Wish You Were Here (Instead of Me), page 34
“Then explain the axes,” Tempest said. “They’re identical to the one she carried in the recording.”
“There’s a story painted on the wall,” Awat said. “There are lots of planets, and next to each are figures fighting. Sometimes fighting each other. Sometimes they’re fighting animals. Here, there’s a figure fighting something with tentacles.”
“It’s definitely no whale,” Harold said.
“This is her story,” Awat said, “but do you see how she’s never at the centre? The centre of each picture is this figure from whom light is radiating.”
“The Holy Nowan,” Tempest said.
“Maybe,” Serene said.
Tempest began trembling.
“Maybe we should step outside,” Serene said.

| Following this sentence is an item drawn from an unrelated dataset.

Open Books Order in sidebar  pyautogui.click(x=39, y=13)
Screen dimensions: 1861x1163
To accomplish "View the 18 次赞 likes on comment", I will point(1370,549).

“We should seal this chamber, and this ship, and not disturb anything more,” Tempest said.
“She left the door open. She expected to be discovered,” Awat said. “She must have pumped the air from the ship first.”

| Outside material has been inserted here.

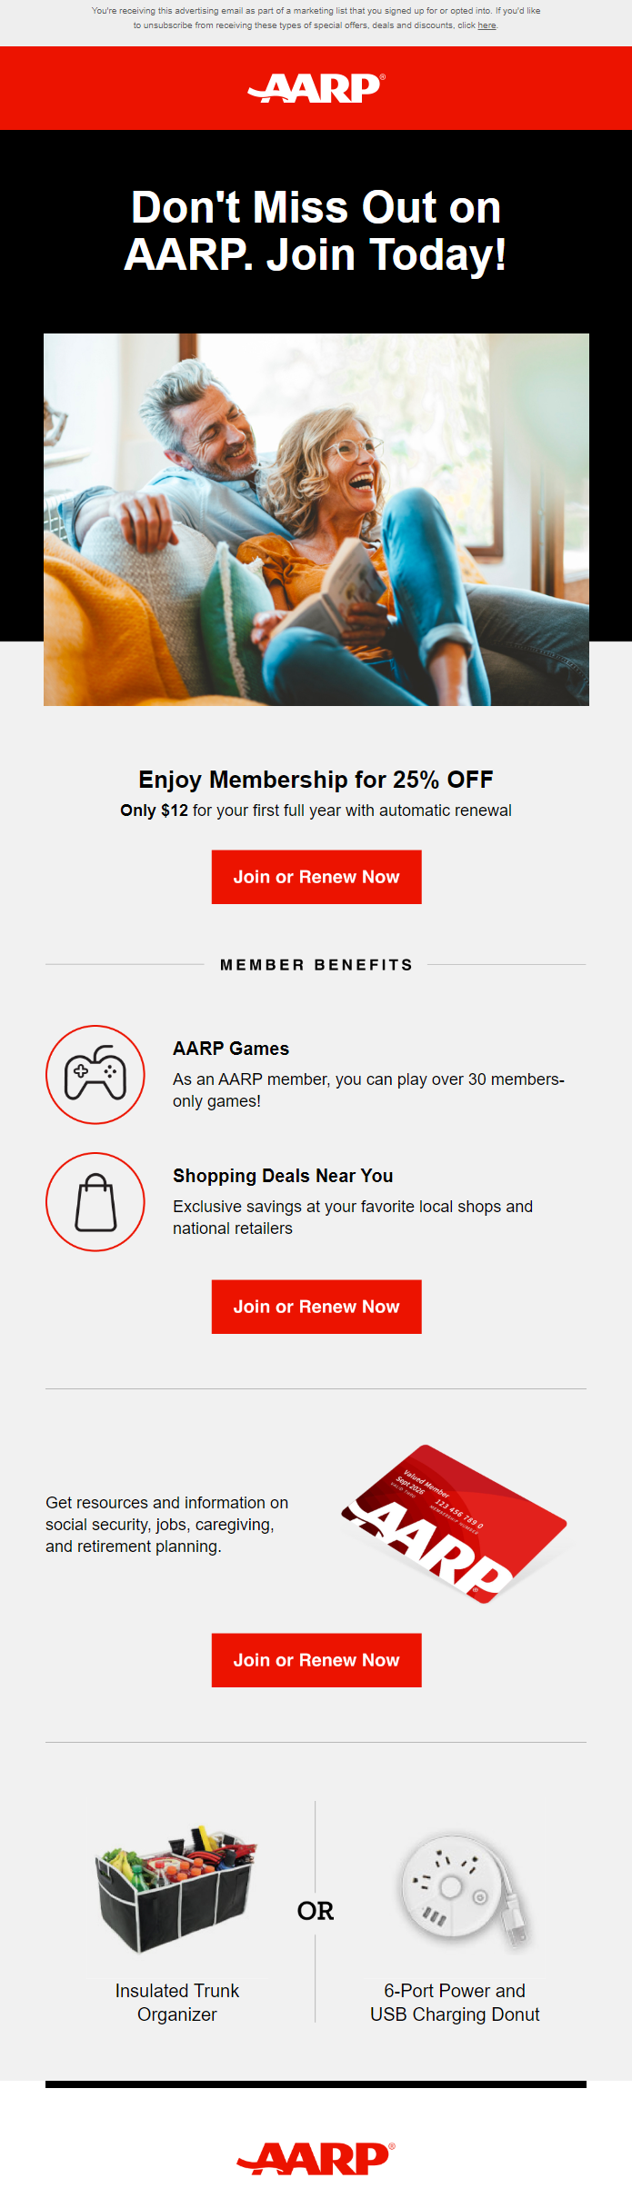Click the couple on couch photo
This screenshot has height=2188, width=632.
[x=316, y=520]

“That would have killed her,” Harold said.
“Perhaps she was dying,” Awat said. “Or perhaps she set the air to be removed after her death. But she made sure that everything inside would be preserved.”
“Exactly. It would be sacrilege to disturb it,” Tempest said.
“The forest is the same elevation as the plain, near enough,” Harold said. “They wouldn’t construct a building in a canyon.”
“I’m ninety-nine percent positive this is a ship,” Serene said.
“I’m just thinking aloud. The only alternative was a building. But if this was a ship, it must have crashed, creating a crater. Over time, it filled in, and those plants grew up over it.”
“Probably. Why do you think it matters?” Awat asked.
“She expected to be found. It’s the second door, not counting the elevator.” Harold walked back up the corridor to the door they hadn’t been able to open. “This would be the first door, the room closest to the entrance. That was a tomb, not a bedroom, yes?”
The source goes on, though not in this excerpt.